(Beginning of Text excerpt)

STEP Parenting

I became a Step-Mom, officially, 4 years ago. The children were young and I can recall sitting in the living room with their Dad telling them that we were getting married. I was nervous because I didn’t know how they would react. I thought that they liked having me around but I didn’t know how they would take the news of their Dad getting married. The kids were excited and I was relieved. They jumped up and down and said yay we get a step-mom. The moment filled my heart with joy and I embarked on the blended family adventure! And if you have never read my blog start from the beginning read A little ABOUT me.

(End of Text excerpt)
(Beginning of Supplied data)

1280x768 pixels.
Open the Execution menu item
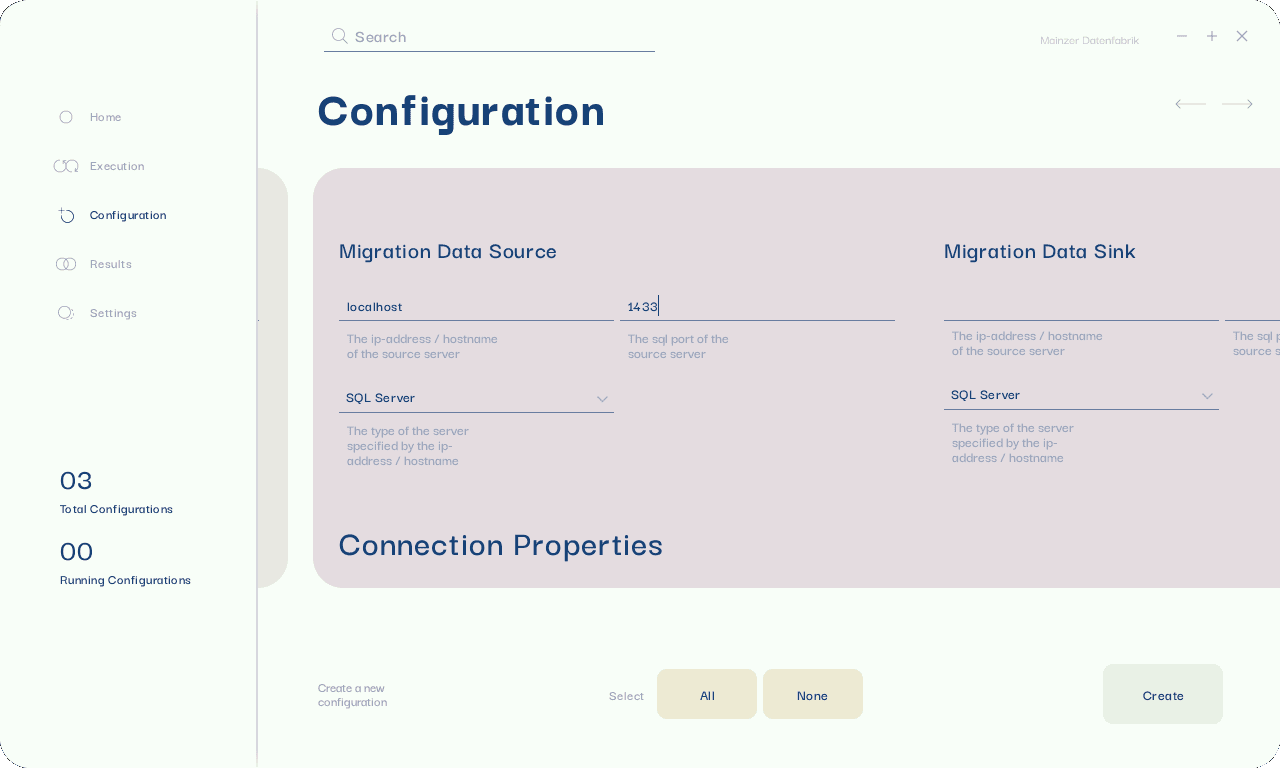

(End of Supplied data)

● To do:
1) In the step-parenting post, how long ago did the writer officially become a stepmom?
2) Duplicate the part of the step-parenting post starting with "I became a Step-Mom, officially, 4" and going on through "little ABOUT me.".
3) Pick up the step-parenting post after its last sentence and keep writing.
The data has no connection to the step-parenting post.

● Your written answers:
1) Four years ago.

2)
I became a Step-Mom, officially, 4 years ago. The children were young and I can recall sitting in the living room with their Dad telling them that we were getting married. I was nervous because I didn’t know how they would react. I thought that they liked having me around but I didn’t know how they would take the news of their Dad getting married. The kids were excited and I was relieved. They jumped up and down and said yay we get a step-mom. The moment filled my heart with joy and I embarked on the blended family adventure! And if you have never read my blog start from the beginning read A little ABOUT me.

3)
The role of stepparent is not an easy one. Many people will state you knew what you were getting yourself into. And if you ask MOST step parents they will say they had no idea. There is no way to know ahead of time what your blended family or step parenting role will look like. You think you know exactly what you are getting into or signing up for but the reality is NO. What I can say is that mine has been difficult but also wonderful. There are many moments when I feel like I made the best decision and there are other moments when I feel the opposite. I think that’s the nature of a blended family. Naja Hall said “A smart stepparent recognizes that sometimes they’re the leading man. Sometimes they’re the stage hand. And other times they’re not in the scene at all. It’s most ideal to be able to swiftly transition into each of these roles like flowing water. Stepparents, be water.” This hit me so hard! You have to adapt and change. Sometimes you feel involved and like your opinion matters and at other times you may feel like a glorified baby sitter. Knowing where that invisible boundary lies is the hardest part for me. Sometimes I feel accomplished and like I’ve held the boundary well and other times I don’t.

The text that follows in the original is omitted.